**Text and element pointing records**
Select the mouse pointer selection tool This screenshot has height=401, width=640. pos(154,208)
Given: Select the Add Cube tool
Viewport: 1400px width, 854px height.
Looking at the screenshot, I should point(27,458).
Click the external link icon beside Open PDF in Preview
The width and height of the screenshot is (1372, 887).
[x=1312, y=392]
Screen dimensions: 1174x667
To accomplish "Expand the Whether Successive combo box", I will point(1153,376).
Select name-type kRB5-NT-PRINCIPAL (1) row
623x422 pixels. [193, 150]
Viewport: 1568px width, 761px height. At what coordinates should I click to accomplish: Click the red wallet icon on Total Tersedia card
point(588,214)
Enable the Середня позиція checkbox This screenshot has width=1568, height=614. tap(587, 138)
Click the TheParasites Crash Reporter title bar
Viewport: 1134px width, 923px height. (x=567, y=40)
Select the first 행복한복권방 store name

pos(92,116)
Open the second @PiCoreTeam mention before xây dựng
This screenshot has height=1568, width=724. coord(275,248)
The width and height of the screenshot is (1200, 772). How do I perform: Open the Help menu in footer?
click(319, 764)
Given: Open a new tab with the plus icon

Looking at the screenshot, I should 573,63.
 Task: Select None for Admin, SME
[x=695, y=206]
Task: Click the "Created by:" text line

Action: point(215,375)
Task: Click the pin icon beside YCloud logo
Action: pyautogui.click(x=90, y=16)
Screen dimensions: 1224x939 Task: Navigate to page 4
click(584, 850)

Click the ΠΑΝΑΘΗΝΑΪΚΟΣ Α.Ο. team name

**Task**
Please copy all of the records above word for word, keeping every line as it appears.

**Reply**
Select the mouse pointer selection tool This screenshot has height=401, width=640. pos(154,208)
Given: Select the Add Cube tool
Viewport: 1400px width, 854px height.
Looking at the screenshot, I should point(27,458).
Click the external link icon beside Open PDF in Preview
The width and height of the screenshot is (1372, 887).
[x=1312, y=392]
Screen dimensions: 1174x667
To accomplish "Expand the Whether Successive combo box", I will point(1153,376).
Select name-type kRB5-NT-PRINCIPAL (1) row
623x422 pixels. [193, 150]
Viewport: 1568px width, 761px height. At what coordinates should I click to accomplish: Click the red wallet icon on Total Tersedia card
point(588,214)
Enable the Середня позиція checkbox This screenshot has width=1568, height=614. tap(587, 138)
Click the TheParasites Crash Reporter title bar
Viewport: 1134px width, 923px height. (x=567, y=40)
Select the first 행복한복권방 store name

pos(92,116)
Open the second @PiCoreTeam mention before xây dựng
This screenshot has height=1568, width=724. coord(275,248)
The width and height of the screenshot is (1200, 772). How do I perform: Open the Help menu in footer?
click(319, 764)
Given: Open a new tab with the plus icon

Looking at the screenshot, I should 573,63.
 Task: Select None for Admin, SME
[x=695, y=206]
Task: Click the "Created by:" text line

Action: point(215,375)
Task: Click the pin icon beside YCloud logo
Action: pyautogui.click(x=90, y=16)
Screen dimensions: 1224x939 Task: Navigate to page 4
click(584, 850)

Click the ΠΑΝΑΘΗΝΑΪΚΟΣ Α.Ο. team name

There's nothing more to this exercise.